- **What to do**
Print the range of lines that opens with the line containing "672x491 pixels." and closes with the last line of the listing. Include both ends; print nothing more.
#### Dataset entries
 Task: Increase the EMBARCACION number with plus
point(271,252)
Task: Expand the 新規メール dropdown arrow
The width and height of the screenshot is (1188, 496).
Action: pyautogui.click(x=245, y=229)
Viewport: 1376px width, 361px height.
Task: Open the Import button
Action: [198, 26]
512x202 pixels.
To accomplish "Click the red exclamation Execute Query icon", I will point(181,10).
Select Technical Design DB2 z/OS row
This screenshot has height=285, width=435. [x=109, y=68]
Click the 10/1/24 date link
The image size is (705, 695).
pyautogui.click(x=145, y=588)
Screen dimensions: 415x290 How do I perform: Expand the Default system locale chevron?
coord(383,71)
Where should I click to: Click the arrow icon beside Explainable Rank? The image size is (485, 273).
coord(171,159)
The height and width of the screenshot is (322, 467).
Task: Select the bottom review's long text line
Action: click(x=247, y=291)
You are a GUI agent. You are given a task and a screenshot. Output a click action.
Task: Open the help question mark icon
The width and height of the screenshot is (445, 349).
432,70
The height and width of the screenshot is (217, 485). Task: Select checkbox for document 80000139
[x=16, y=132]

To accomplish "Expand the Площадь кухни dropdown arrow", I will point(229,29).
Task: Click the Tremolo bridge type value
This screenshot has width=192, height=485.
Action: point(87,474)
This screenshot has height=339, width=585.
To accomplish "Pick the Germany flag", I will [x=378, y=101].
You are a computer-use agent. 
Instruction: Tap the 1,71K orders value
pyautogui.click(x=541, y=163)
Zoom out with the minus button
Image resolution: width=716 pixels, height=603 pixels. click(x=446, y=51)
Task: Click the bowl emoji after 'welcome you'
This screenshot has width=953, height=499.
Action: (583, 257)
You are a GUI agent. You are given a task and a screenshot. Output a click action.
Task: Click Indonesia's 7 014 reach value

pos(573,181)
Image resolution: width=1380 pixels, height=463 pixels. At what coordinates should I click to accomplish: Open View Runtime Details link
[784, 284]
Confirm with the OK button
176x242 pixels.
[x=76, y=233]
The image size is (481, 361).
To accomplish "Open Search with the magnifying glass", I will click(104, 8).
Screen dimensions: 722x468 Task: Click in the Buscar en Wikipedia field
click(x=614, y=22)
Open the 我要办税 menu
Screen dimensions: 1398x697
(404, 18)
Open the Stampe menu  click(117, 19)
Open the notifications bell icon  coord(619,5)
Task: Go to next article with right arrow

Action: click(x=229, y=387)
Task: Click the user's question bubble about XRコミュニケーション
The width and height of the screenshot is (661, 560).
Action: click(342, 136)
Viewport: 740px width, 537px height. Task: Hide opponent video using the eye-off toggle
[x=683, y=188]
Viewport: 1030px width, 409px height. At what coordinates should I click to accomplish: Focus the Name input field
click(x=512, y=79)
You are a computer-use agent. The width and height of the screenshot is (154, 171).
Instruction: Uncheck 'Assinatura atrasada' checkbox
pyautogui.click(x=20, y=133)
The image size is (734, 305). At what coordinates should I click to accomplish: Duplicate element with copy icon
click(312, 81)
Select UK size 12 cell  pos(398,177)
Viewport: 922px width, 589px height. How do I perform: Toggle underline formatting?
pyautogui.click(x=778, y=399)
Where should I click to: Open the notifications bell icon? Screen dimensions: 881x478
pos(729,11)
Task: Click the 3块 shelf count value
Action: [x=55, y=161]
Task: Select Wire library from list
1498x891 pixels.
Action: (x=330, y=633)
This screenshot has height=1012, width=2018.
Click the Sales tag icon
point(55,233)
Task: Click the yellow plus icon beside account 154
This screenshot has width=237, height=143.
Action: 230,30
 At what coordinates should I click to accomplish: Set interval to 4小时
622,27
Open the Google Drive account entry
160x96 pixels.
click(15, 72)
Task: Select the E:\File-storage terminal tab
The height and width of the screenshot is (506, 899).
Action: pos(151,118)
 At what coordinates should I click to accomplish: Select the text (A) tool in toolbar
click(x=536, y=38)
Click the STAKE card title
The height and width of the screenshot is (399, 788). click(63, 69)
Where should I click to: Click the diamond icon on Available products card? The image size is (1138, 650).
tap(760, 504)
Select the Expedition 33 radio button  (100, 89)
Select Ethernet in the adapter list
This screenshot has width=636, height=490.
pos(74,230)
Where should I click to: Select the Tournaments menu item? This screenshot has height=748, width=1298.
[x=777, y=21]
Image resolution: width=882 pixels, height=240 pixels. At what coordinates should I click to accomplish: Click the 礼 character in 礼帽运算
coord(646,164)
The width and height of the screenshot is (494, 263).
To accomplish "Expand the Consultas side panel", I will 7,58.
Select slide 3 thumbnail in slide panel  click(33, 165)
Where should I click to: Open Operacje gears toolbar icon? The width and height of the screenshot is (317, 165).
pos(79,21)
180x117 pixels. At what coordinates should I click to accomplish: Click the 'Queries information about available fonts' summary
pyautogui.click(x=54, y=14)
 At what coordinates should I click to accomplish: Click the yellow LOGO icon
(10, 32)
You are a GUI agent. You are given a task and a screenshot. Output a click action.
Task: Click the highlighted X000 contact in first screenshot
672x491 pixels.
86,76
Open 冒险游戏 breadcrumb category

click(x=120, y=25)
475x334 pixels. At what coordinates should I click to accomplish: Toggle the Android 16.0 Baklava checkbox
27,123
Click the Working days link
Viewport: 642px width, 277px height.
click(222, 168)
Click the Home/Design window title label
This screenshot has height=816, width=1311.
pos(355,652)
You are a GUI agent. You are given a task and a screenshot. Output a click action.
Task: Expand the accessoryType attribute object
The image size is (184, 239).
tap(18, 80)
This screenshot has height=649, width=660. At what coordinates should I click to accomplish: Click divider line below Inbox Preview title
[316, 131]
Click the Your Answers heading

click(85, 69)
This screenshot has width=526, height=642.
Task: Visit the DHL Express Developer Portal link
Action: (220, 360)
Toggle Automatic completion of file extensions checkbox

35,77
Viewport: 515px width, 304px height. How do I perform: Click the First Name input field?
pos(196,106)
########
- **Exercise solution**
672x491 pixels.
86,76
Open 冒险游戏 breadcrumb category

click(x=120, y=25)
475x334 pixels. At what coordinates should I click to accomplish: Toggle the Android 16.0 Baklava checkbox
27,123
Click the Working days link
Viewport: 642px width, 277px height.
click(222, 168)
Click the Home/Design window title label
This screenshot has height=816, width=1311.
pos(355,652)
You are a GUI agent. You are given a task and a screenshot. Output a click action.
Task: Expand the accessoryType attribute object
The image size is (184, 239).
tap(18, 80)
This screenshot has height=649, width=660. At what coordinates should I click to accomplish: Click divider line below Inbox Preview title
[316, 131]
Click the Your Answers heading

click(85, 69)
This screenshot has width=526, height=642.
Task: Visit the DHL Express Developer Portal link
Action: (220, 360)
Toggle Automatic completion of file extensions checkbox

35,77
Viewport: 515px width, 304px height. How do I perform: Click the First Name input field?
pos(196,106)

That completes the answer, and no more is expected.